Vision Image Gen Ui

Posted Feb 3, 2024

Vision Image Gen

By bigsk1 4 min read

AI Image Generator

This project leverages OpenAI’s GPT Vision and DALL-E models to analyze images and generate new ones based on user modifications. It provides two interfaces: a web UI built with Streamlit for interactive use and a command-line interface (CLI) for direct script execution. Features

Image Analysis: Automatically describes images using GPT-4 Vision.
Image Generation: Generates modified images based on user inputs using DALL-E 3.
Web Interface: Interactive web UI for easy operation.
CLI: Command-line version for script or batch processing.

How it Works:

The app first downloads the image from the provided URL or path locally and analyzes it using the pre-trained AI model gpt-4-vision-preview to generate a description.
You’re then given the opportunity to modify this description to guide the image generation process, the original description from the vision model and your included description are used.
Finally, the app uses DALL-E 3 to generate a new image 1790x1024 based on the modified description.
You can see the original image and then newly created image. Right click to save.

📺 Watch Video

Installation

Tested in Python 3.11.4

Clone the repository to your local machine:

git clone https://github.com/bigsk1/vision-image-gen.git
cd vision-image-gen

Install the required dependencies:

pip install -r requirements.txt

Usage

To use the Web UI

To start the web interface, run:

streamlit run vision_image_gen_ui_local.py

Navigate to the URL provided by Streamlit, http://localhost:8501, in your web browser. Enter you Open AI API Key or Have your Open Ai Api key added to your system enviroment variables in PATH

Upload an Image: Use the provided input to upload an image or specify an image URL.
View Analysis: See the AI-generated description of the image.
Modify and Generate: Enter modifications to the original description and generate a new image.
View and Save: The generated image will be displayed, and you can save it locally.

CLI Version

The CLI version allows you to process images directly from your terminal.

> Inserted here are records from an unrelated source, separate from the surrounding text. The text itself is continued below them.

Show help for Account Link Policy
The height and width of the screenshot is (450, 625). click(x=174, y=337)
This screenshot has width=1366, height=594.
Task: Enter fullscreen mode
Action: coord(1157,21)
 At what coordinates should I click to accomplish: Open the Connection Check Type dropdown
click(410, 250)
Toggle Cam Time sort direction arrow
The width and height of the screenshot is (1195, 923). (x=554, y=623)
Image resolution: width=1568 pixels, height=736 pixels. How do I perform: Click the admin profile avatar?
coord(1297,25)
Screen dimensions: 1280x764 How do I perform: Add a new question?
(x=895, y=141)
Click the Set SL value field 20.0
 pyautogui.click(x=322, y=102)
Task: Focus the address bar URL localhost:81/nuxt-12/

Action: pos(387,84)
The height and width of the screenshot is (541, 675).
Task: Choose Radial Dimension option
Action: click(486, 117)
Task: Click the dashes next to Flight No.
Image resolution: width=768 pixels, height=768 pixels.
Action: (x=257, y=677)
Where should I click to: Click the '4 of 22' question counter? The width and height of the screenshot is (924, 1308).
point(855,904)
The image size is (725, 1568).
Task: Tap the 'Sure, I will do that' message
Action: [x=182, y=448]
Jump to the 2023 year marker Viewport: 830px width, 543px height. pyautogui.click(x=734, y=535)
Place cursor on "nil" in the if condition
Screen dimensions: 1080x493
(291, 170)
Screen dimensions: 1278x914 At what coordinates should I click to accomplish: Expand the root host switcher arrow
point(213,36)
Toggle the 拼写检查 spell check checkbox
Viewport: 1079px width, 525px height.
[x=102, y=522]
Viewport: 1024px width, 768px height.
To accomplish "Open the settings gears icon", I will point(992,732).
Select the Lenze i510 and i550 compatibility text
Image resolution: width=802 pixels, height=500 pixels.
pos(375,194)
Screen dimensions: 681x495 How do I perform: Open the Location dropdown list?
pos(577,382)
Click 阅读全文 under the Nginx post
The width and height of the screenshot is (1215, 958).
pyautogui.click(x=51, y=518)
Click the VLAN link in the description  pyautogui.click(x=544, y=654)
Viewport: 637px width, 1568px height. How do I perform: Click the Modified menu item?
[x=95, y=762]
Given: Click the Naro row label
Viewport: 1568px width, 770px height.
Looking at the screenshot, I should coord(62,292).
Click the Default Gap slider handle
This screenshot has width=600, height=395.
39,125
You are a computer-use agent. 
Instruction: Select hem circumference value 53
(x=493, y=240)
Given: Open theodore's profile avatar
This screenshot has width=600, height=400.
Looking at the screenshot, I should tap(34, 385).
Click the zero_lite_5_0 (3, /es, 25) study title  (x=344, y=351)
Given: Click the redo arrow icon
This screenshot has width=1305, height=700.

python vision_image_gen.py

Use the vision_image_gen_ui.py for Streamlit Cloud sharing, in the settings just add

  
[openai]
api_key = "sk-paste-your-api-key"

the ui and ui_local are basiclly the same file but the api functions differently due to streamlit’s setup

Example of output

  
==================================================
Vision Response:
==================================================
The image shows a computer terminal interface with ASCII art and text. At the top would be ASCII art resembling a face with a pattern of "#" and "." characters. Below it, within a minimalist window frame, is a navigation menu with options depicted as a pixel-style globe icon labeled "sumfetch," a document icon labeled "ABOUT," a link icon labeled "Website," a folder icon labeled "This Repo," and a series of contact methods including an email address, GitHub URL, and Twitter handle, all associated with the username "bigsk1". The central feature is a bold ASCII art logo or emblem saying "BIGSK1" inside a stylized circular border.

For a text-to-image model, you could describe it as follows:

"Create an image of a dark computer terminal screen with a pixelated face made out of ASCII characters at the top. Include a stylized ASCII art logo that says 'BIGSK1' in the center, enclosed in a circular patterned border. Below the logo, depict a simple user interface with text and monochrome icons signifying navigation options, including a globe for 'sumfetch,' a document for 'ABOUT,' a link chain for 'Website,' and a folder for 'This Repo.' Add additional details

==================================================
User's Modification Input:
==================================================
make it in the style of an american flag

==================================================
Final Prompt Sent to DALL-E 3:
==================================================
The image shows a computer terminal interface with ASCII art and text. At the top would be ASCII art resembling a face with a pattern of characters. Below it, within a minimalist window frame, is a navigation menu with options depicted as a pixel-style globe icon labeled "sumfetch," a document icon labeled "ABOUT," a link icon labeled "Website," a folder icon labeled "This Repo," and a series of contact methods including an email address, GitHub URL, and Twitter handle, all associated with the username "bigsk1". The central feature is a bold ASCII art logo or emblem saying "BIGSK1" inside a stylized circular border.

For a text-to-image model, you could describe it as follows:

"Create an image of a dark computer terminal screen with a pixelated face made out of ASCII characters at the top. Include a stylized ASCII art logo that says 'BIGSK1' in the center, enclosed in a circular patterned border. Below the logo, depict a simple user interface with text and monochrome icons signifying navigation options, including a globe for 'sumfetch,' a document for 'ABOUT,' a link chain for 'Website,' and a folder for 'This Repo.' Add additional details make it in the style of an american flag

Example image in the original_image folder this is were your downloaded images will end up.

The generated_images folder is were the new Dalle generated image will end up.

This is a work in progress, more to add soon.

python

This post is licensed under CC BY 4.0 by the author.